为验证转录组数据的准确性，随机挑选ZmbHLH9、ZmbHLH25、ZmbHLH65、ZmbHLH93、ZmbHLH58和ZmbHLH106基因进行qRT-PCR 分析（图6），结果表明，在干旱处理60、96 h，ZmbHLH9、ZmbHLH25、ZmbHLH65、ZmbHLH93基因的表达量高于对照，而ZmbHLH58和ZmbHLH106的表达量低于 对 照 ；复 水 3 d，ZmbHLH9、ZmbHLH25、ZmbHLH65andZmbHLH93基因的表达量低于对照，而ZmbHLH58和ZmbHLH106基因的表达量高于对照。这些基因的qRT-PCR 结果与转录组分析结果一致，说明转录组分析结果可靠。

图6 干旱-复水处理下部分玉米差异表达bHLH基因的表达验证Fig.6 Expression validation of partial differentially expressed bHLH genes in maize under drought-rewatering treatment

3 结论与讨论

玉米是高耗水作物，目前我国已有超过50%的玉米种植区受到严重的干旱，对玉米生产造成了严重威胁，干旱已成为限制玉米生产发展和产量提高的第一要素。在现有水资源状况下，如何最大限度地提高玉米抗旱能力，实现玉米高产稳产，是破解我国农业用水短缺和维持玉米高产稳产的关键问题。山仑院士最早提出生物节水的概念，即在一定干旱胁迫范围内，进行干旱-复水处理，巧用生物自身的补偿或超补偿效应实现节水，但其核心内容是生物本身要有抗旱性[29]。利用作物自身的生理和基因潜力来抵御干旱是提高作物水分利用效率的根本途径。因此，鉴定和筛选抗旱基因是增强玉米抗旱性的基础。

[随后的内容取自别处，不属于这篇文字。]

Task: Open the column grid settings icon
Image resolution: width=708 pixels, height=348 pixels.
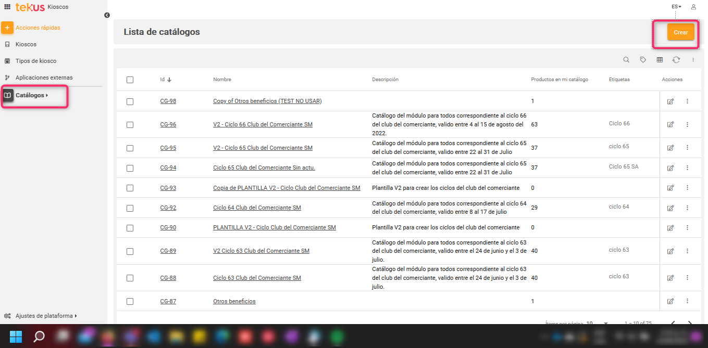Action: [x=660, y=60]
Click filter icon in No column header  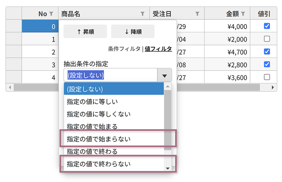coord(51,14)
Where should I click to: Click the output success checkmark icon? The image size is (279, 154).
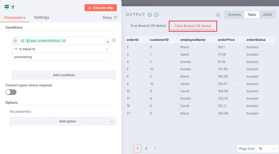[x=150, y=15]
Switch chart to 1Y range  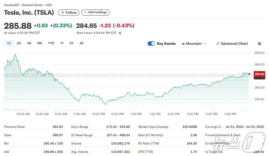coord(62,43)
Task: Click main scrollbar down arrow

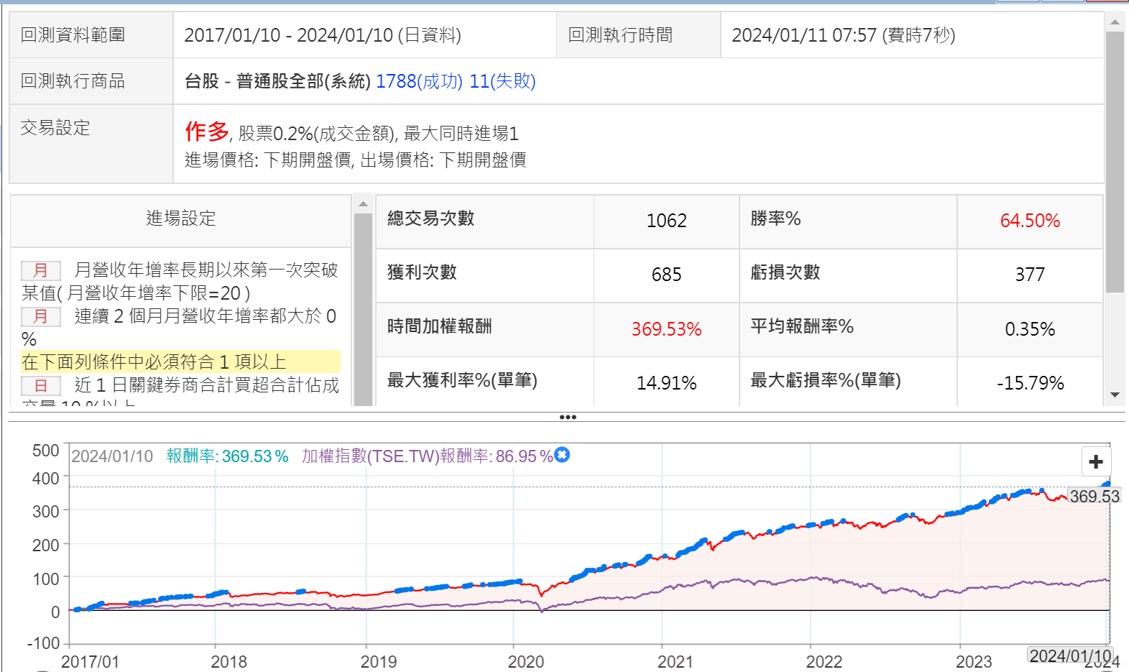Action: pyautogui.click(x=1115, y=395)
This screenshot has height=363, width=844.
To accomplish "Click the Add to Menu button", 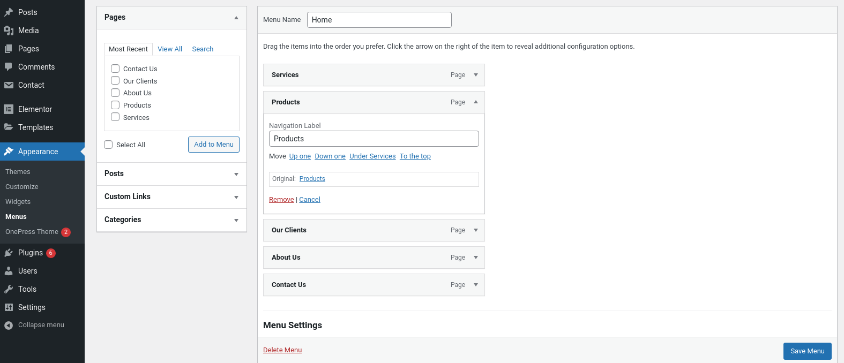I will [214, 145].
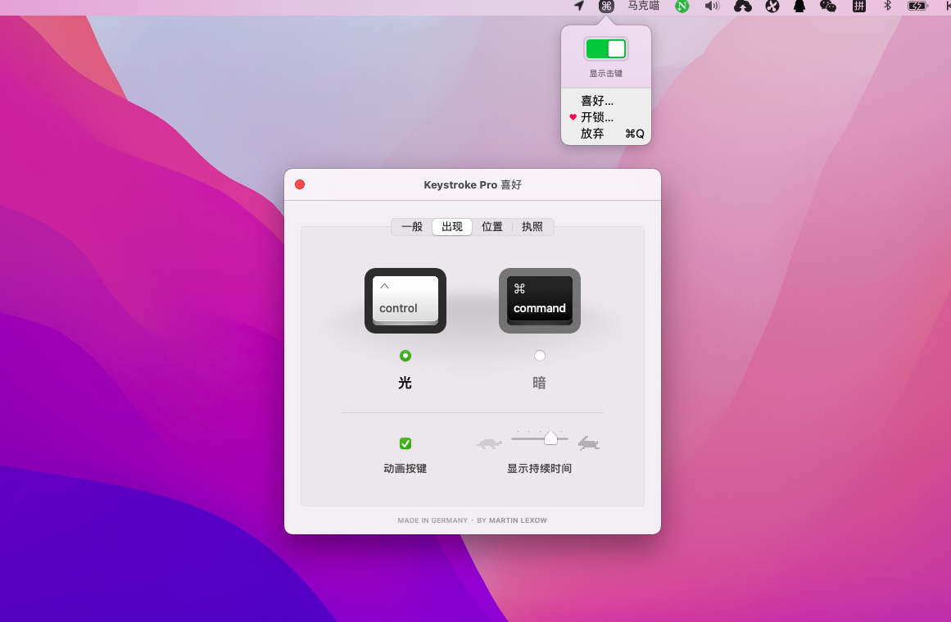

诸多研究结果表明，bHLH 转录因子在植物对干旱胁迫的应答中起着积极的作用，可提高植物对非生物胁迫的耐受性[30-31]。本研究从前期干旱-复水处理的玉米转录组数据中鉴定出51 个差异表达的bHLH 基因，参考ZHANG 等[32]玉米bHLH 蛋白的分类结果，51 个bHLH 蛋白分为16 个亚族。第Ⅳ亚族 的 3 个 成 员（ZmbHLH36、ZmbHLH115、ZmbHLH165）均包含保守的活性光敏色素A（APA）或活性光敏色素B（APB）结构域，推测其可能调控光调节基因。与AtbHLH27、AtbHLH35 蛋白[33]相邻且聚集在第ⅩⅥ亚族上的ZmbHLH47、ZmbHLH95 和ZmbHLH99 蛋白，推测也具有抗非生物胁迫方面的作用。保守基序分析结果表明，Motif 1 和Motif 2 在51 个bHLH 蛋白中出现的频率较高，部分基序表现出亚家族的特异性。对51 个bHLH 基因结构进行分析，发现不同亚族bHLH 基因外显子数目差别较大，但同一亚族bHLH 转录因子的保守基序与基因结构比较相近，说明同一亚族成员之间可能存在着密切的进化关系。

51 个玉米bHLH 基因的启动子区域存在许多顺式作用元件，包括脱落酸响应元件（ABRE）、生长素响应元件（AuxRR-core）、水杨酸响应元件（TCAelement）、茉 莉 酸 响 应 元 件（TGACG-motif 和CGTCA-motif）、赤霉素响应元件（GARE-motif 和Pbox）等。ABRE 参与脱落酸和干旱胁迫反应[34]，49个玉米bHLH 基因启动子区包含多个ABRE 元件，推测这些基因可能与植物的逆境胁迫响应有关。

本研究分析51 个玉米bHLH 基因在干旱处理60 h、96 h 和复水3 d 条件下的表达模式发现，ZmbHLH9、ZmbHLH25、ZmbHLH93、ZmbHLH47等14 个基因正向响应干旱胁迫，ZmbHLH58、ZmbHLH87、ZmbHLH36等14 个基因负向响应干旱胁迫，其余23 个基因的表达呈不规律变化，研究结果为进一步解析bHLH基因的功能奠定了基础。